De portas fechada mais uma vez, a sessão extraordinária de votação do Projeto de Lei 2.325/2015 de autoria do prefeito Zenaldo Coutinho, teve a votação concluída, ontem, na Câmara Municipal de Belém. O projeto extingue, fixa e cria cargos na administração municipal.
Na última quinta – feira (24) foi aprovado o primeiro e mais polêmico artigo que trata da extinção de 49 cargos do município. Ontem, o 3º artigo consumiu duas sessões, que iniciaram ao meio dia devido as 69 emendas, sendo a maior parte de autoria do vereador Fernando Carneiro (PSOL). O artigo prevê a ampliação de vagas para diversos cargos na prefeitura. Apenas duas emendas foram aprovadas: a que aumenta de 52 para 60, as vagas para os profissionais de fisioterapia e a que aumenta de 31 para 70, as vagas para os profissionais de terapia ocupacional.
O vereador Mauro Freitas (PSDC), da bancada aliada ao prefeito Zenaldo Coutinho, explicou que o projeto cria vagas e cargos que “nunca existiram no município de Belém”, mesmo tendo servidores concursados, um total de 5.411 vagas, quantitativo abaixo do que há hoje no quadro de funcionários municipais. Freitas afirmou ainda, que do total de vagas fixadas e criadas, 1.070 serão disponibilizadas para a realização de concurso público (600 para educação e 570 para saúde).

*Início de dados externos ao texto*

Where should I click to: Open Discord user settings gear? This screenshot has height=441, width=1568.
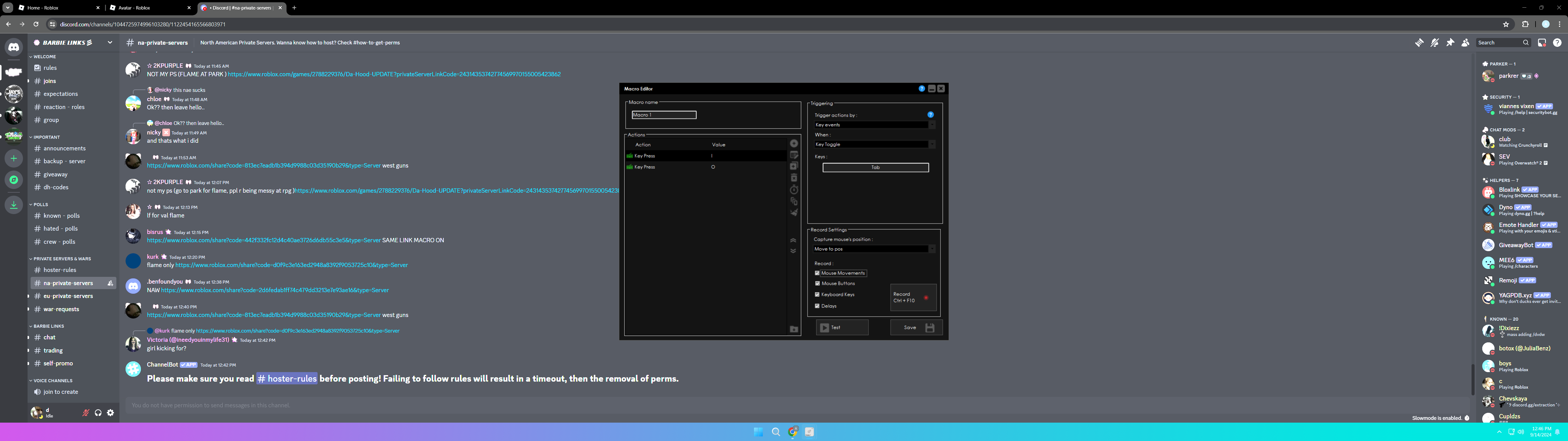110,413
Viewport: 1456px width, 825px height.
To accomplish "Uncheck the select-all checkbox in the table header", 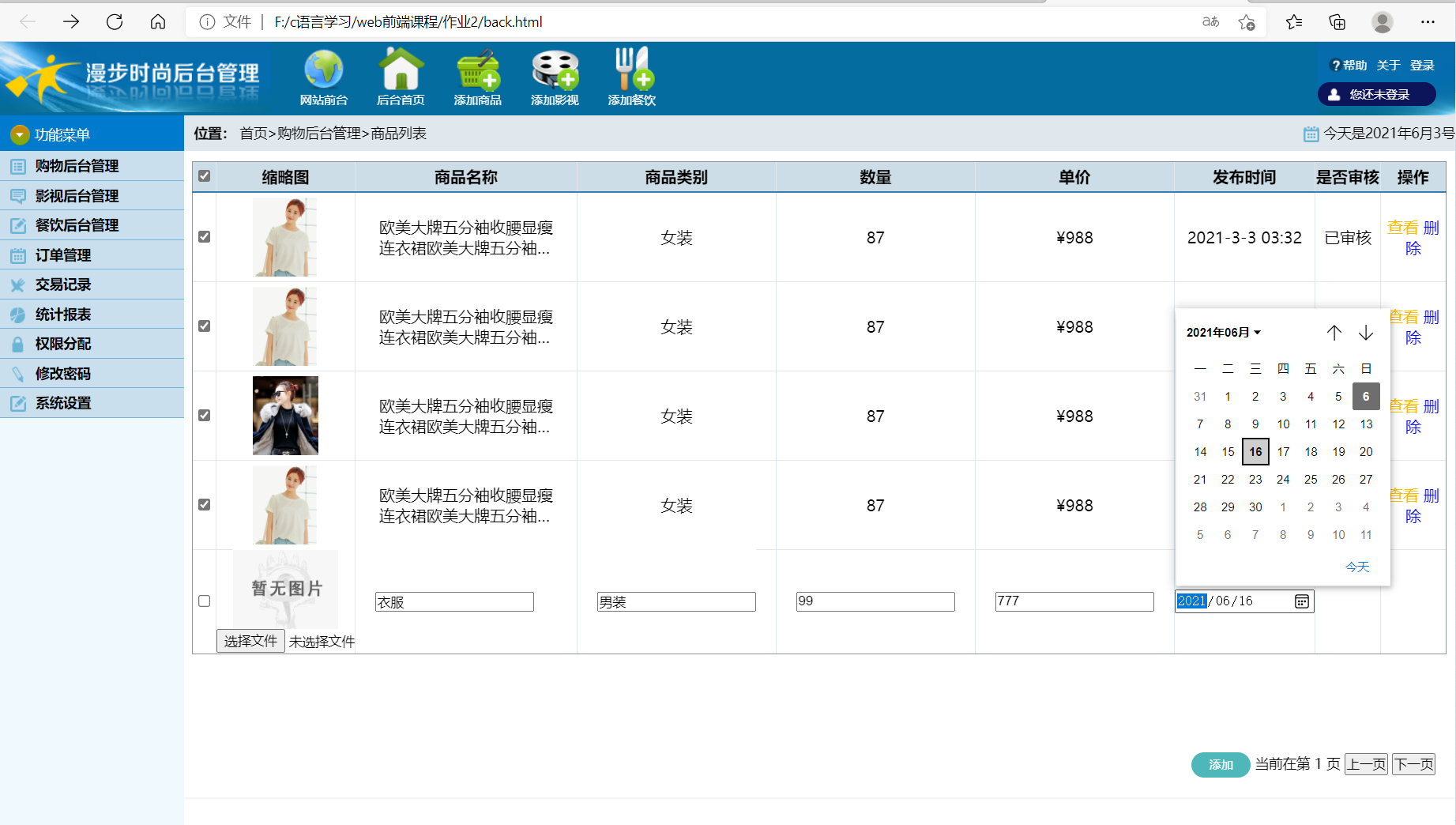I will [204, 176].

A vereadora Sandra Batista (PCdoB) contesta a realização do concurso, tendo em vista os vários aprovados no último certame de 2012 que, até agora, não foram empossados. “Ele [prefeito] quer abrir vagas, mas apenas nomeou alguns por força de Justiça”, disse. A vereadora promete mover uma ação na Justiça contra o PL no artigo que extingue dois cargos: agente de serviços urbanos (gari) e agentes de via pública (fiscais da Secretaria Municipal de Economia. O documento aprovado pela Câmara de Belém ficou de ser encaminhado hoje para a sanção de Zenaldo Coutinho.